At a basic level, godliness, εὐσέβεια, is an expression of respect or worship for God and what He has established. We are called to hold both Him and the orders He establishes in high esteem and avoid sinning against them. We sin against God when we sin against what or whom He has established. This is why we honor parents as God in God’s place. We revere preachers and teachers who deliver God’s Word to us. We respect civil rulers who are called to commend those who do well and discipline those who do wrong.
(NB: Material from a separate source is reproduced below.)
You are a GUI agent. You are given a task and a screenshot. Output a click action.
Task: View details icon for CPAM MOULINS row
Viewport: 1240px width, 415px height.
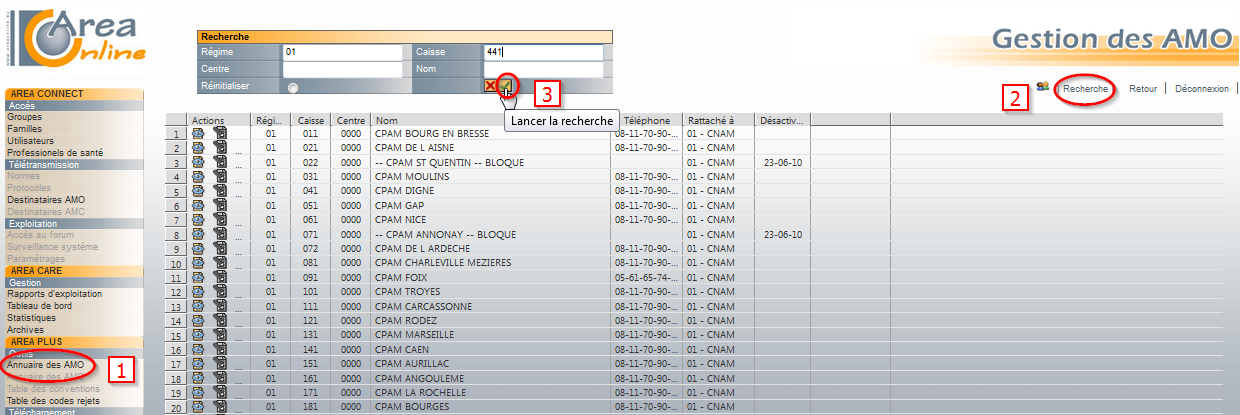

But we also take pains to deliver God’s gifts with piety, from the table prayers in your home around daily bread to the liturgy of the Sacrament that gives you Christ’s body and blood. What we do, how we act, and how we speak confess what we are given to believe—Christ crucified for the forgiveness of sins. In this way, the call to godliness is to see all of one’s life as worship and confession. Everything is received from God in thanksgiving. Everything is done in Jesus’ name and to God’s glory. Whatever cannot be done in Christ is excluded. Whatever cannot be said in love is rejected. As St Paul said to the Greek philosophers at the Areopagus, “In Him we live and move and have our being” (Ac 17:28).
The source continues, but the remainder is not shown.